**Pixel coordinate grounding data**

------------------------

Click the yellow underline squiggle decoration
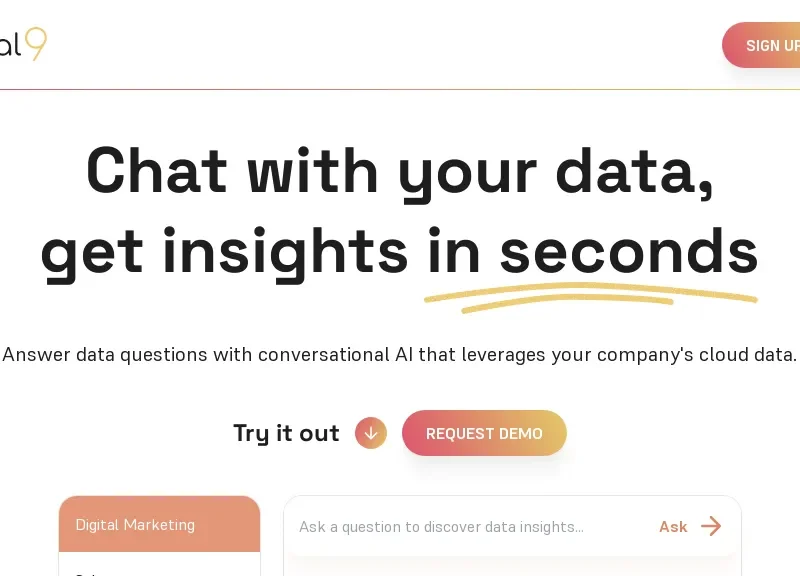 click(x=590, y=296)
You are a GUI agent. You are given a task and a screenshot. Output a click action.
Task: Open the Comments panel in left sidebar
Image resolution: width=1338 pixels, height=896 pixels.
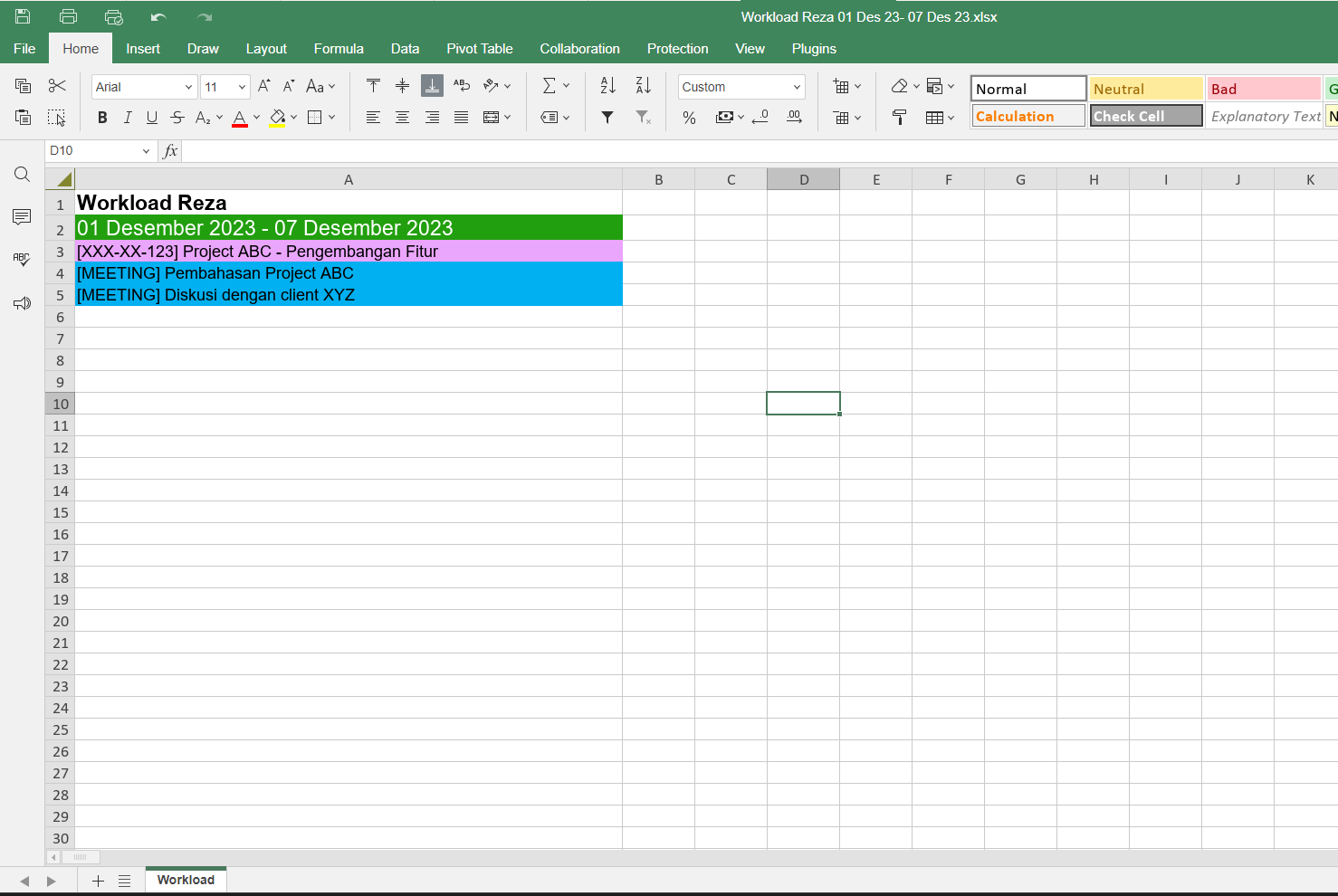[x=23, y=217]
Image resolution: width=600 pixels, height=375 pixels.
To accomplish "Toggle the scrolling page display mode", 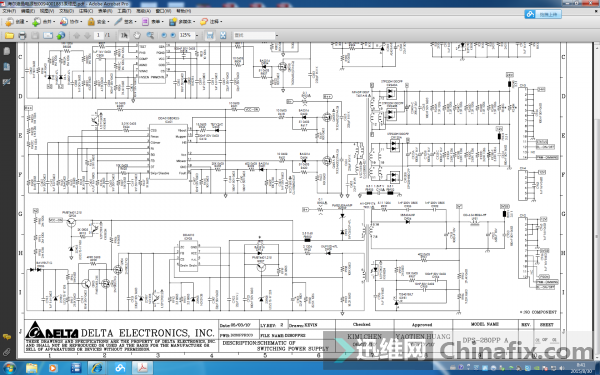I will tap(210, 35).
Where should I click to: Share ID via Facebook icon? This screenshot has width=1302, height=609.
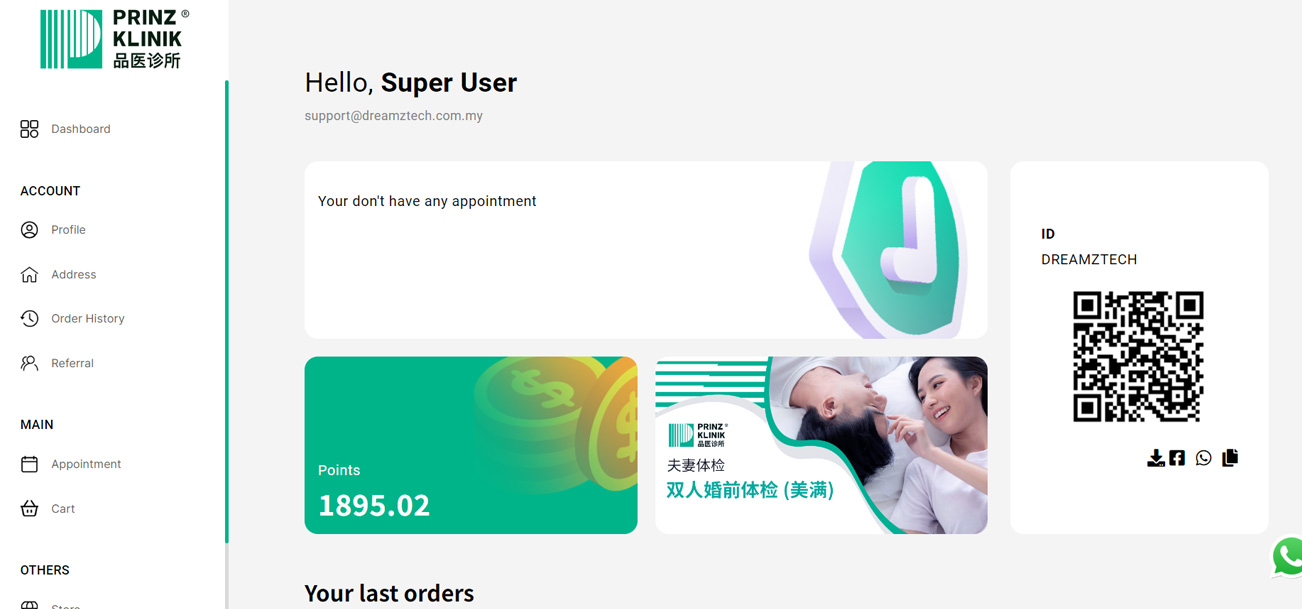1177,458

------------------------

Please quote the records above exactly, beginning at the line that contains "Where should I" and ending at their last line. Leave the pictures out.

**Task solution**
Where should I click to: Share ID via Facebook icon? This screenshot has width=1302, height=609.
1177,458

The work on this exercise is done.